Modern furniture design giant Herman Miller, Inc. announced its $1.8 billion acquisition plans of rival Knoll Inc. today.
"This transaction brings together two pioneering icons of design with strong businesses, attractive portfolios and long histories of innovation," commented Andi Owen, President and CEO of Herman Miller as well as the future combined company. "As distributed working models become the new normal for companies, businesses are reimagining the office to foster collaboration, culture and focused work, while supporting a growing remote employee base. At the same time, consumers are making significant investments in their homes. With a broad portfolio, global footprint and advanced digital capabilities, we will be poised to meet our customers everywhere they live and work."
Bloomberg reports that the merger would help the companies "feed into the transformation of home and office as work continues to be split between the two."
The combination is expected to close by the end of the third quarter this year.
11 Comments
This terrifies me and makes me sad. Too many companies are too big already, and the more they merge the less choice we citizen-consumers have and the less power their workers have. Capitalism is not making life better.
Wow furniture I can already not afford as an architect is about to get even more expensive. Yippee!
wake me up when Ikea buys them.
Capitalism is a giant vacuum. It sucks.
the unending spiral of growth and expansion..
Aside from Herman Miller being able to say that they now have a bigger share of the market, I don't see how this combination is going to benefit anybody.

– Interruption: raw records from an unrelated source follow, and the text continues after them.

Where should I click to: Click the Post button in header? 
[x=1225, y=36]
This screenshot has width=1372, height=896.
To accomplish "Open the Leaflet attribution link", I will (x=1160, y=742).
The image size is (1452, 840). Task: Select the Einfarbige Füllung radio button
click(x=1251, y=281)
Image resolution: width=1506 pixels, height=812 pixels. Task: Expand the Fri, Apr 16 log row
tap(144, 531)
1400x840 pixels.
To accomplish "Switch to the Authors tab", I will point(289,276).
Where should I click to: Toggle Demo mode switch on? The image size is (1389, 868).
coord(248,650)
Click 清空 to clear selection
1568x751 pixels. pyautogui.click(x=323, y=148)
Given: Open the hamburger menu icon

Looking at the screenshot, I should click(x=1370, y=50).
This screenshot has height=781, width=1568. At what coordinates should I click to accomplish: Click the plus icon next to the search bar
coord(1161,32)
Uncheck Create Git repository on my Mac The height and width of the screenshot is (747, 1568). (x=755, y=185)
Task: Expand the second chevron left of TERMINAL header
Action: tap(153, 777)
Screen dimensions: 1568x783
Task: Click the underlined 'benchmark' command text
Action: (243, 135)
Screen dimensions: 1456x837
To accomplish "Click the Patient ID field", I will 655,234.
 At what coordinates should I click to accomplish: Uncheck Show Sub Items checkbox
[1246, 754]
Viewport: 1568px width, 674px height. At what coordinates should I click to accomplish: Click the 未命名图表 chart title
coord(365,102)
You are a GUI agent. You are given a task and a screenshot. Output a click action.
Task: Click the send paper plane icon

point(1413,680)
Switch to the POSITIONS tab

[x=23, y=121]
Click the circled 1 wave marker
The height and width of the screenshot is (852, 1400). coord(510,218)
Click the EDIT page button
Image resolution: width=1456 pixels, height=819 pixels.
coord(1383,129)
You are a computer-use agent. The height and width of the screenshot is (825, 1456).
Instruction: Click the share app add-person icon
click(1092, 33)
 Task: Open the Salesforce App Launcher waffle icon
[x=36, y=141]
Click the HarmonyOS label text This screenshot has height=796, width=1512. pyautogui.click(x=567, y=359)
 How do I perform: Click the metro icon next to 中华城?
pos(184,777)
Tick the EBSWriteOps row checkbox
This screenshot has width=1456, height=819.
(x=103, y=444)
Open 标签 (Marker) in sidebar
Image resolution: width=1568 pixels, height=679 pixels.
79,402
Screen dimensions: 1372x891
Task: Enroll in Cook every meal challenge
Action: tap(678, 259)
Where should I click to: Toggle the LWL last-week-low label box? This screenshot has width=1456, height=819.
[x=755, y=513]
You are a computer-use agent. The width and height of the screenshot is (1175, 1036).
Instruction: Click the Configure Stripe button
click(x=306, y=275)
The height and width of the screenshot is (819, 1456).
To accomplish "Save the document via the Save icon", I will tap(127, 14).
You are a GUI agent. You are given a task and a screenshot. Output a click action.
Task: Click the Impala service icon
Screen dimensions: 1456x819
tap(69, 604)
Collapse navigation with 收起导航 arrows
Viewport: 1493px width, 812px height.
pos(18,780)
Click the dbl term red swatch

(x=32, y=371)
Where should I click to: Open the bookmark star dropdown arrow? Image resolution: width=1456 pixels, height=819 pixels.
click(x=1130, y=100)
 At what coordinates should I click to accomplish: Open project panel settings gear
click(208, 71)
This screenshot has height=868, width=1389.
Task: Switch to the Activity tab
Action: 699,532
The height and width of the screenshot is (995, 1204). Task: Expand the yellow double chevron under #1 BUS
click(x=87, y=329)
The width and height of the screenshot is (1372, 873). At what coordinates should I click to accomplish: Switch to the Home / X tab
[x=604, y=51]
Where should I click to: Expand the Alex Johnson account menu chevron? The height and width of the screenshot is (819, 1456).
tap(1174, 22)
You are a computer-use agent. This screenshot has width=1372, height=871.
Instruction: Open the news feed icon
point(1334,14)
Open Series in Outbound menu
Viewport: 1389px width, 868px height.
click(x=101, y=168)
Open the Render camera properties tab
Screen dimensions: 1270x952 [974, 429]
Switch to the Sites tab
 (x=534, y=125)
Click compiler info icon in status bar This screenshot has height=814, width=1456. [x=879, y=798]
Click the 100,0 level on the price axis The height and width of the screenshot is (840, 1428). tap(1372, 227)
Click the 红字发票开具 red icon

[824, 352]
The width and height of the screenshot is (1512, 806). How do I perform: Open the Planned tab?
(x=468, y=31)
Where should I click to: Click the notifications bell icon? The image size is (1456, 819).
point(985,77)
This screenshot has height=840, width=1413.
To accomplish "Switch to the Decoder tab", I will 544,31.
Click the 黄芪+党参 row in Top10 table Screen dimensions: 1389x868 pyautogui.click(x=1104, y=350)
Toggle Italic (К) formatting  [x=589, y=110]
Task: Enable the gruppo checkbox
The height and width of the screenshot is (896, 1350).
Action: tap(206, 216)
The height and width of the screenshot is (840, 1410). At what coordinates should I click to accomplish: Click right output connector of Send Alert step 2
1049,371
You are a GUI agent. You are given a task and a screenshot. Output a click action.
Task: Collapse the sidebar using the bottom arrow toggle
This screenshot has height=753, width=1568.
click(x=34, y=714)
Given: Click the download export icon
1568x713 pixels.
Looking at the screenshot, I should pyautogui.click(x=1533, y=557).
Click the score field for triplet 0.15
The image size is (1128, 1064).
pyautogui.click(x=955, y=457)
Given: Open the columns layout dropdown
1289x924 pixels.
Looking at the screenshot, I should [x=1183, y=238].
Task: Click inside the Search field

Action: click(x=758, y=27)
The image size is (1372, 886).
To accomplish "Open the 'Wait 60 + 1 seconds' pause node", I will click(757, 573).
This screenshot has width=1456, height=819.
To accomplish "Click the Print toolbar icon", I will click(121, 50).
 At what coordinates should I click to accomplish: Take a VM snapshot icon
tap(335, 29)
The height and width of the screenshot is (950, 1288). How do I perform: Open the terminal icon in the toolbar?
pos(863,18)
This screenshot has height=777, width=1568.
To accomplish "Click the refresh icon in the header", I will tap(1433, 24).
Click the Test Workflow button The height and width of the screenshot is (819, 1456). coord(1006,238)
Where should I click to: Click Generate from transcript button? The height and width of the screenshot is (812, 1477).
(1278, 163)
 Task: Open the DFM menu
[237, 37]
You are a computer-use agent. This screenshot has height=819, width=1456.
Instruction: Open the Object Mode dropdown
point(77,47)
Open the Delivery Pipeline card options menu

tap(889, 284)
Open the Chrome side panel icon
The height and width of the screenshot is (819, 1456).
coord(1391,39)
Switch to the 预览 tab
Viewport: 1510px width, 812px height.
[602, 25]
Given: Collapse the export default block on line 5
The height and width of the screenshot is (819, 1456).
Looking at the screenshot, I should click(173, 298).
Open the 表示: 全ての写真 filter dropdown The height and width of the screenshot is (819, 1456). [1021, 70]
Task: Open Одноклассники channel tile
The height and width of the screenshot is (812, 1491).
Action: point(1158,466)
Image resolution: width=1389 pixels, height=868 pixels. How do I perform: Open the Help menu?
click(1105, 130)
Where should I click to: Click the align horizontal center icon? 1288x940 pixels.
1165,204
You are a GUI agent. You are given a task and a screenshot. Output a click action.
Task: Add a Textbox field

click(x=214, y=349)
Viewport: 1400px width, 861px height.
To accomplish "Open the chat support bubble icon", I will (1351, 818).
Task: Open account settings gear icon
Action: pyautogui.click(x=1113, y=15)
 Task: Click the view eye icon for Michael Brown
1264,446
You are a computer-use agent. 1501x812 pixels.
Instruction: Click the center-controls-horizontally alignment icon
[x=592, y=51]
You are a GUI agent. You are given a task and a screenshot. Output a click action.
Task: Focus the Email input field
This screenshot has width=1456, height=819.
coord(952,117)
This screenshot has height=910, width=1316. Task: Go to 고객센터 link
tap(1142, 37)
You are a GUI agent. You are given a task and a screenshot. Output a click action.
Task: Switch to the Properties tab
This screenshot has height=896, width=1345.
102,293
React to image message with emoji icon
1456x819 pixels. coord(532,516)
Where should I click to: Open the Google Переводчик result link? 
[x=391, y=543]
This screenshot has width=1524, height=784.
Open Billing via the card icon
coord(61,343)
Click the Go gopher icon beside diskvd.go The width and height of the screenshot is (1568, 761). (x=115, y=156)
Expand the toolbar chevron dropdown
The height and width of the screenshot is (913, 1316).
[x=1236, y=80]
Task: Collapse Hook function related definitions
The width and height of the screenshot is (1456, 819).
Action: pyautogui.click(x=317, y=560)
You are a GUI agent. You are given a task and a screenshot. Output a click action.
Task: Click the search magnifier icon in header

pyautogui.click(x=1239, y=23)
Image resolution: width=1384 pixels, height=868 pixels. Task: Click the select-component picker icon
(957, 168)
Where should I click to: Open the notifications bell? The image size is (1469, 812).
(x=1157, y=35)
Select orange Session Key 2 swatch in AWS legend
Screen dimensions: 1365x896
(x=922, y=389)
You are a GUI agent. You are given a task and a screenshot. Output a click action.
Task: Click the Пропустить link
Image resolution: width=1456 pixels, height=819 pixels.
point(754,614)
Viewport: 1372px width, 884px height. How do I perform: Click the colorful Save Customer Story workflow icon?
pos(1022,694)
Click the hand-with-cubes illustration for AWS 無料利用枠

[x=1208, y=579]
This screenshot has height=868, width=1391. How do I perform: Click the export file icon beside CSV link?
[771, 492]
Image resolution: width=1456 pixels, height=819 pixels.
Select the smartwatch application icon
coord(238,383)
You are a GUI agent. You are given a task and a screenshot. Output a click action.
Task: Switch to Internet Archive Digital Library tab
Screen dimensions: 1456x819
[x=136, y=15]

it could use less resources... assuming the merged company will get more efficient
I doubt it. The main resource reduced in these situations is human (layoffs). Production, packaging, and transport processes will not change or relocate enough to have a meaningful environmental impact.
The only time I ever get to use their furniture is in 3D modelling...
I don't knoll if this is a good idea but we will always have Steelcase.....
mixed feelings - waiting to talk to people in both companies before forming any solid opinions. on the surface, seems like there would be some company culture issues to work through, some focus of direction issues to work through (specifically with the european brands they've both acquired over the past few years), and some serious redundancy issues (again, more an issue with the euros - i'd hate to be muuto this morning - do you have a real future considering hm already owns hay and magis and both seem to be stronger brands?).
what doesn't seem to make as much sense is that both already had strong office and home identities. the blurring of the two wasn't hurting either hm or knoll nearly as much as steelcase or haworth (who's trying to play catch up by acquiring the poltrona frou group a while back and appointing urquiola as a kind of design guru.)
the winners on the design side are going to be the euro/asian superstars who already have been working with both - industrial facility, naoto fukasawa, barber osgerby, etc. an even bigger platform to work on, without worrying about designing for a rival! (and, yes, they all have to agree, if you work for HM, you're not working with Knoll and vice versa).
i don't know who gets squeezed yet, in terms of layoffs. probably middle management types first - the sales teams, so long as there's still 2 brands, will probably stay as is.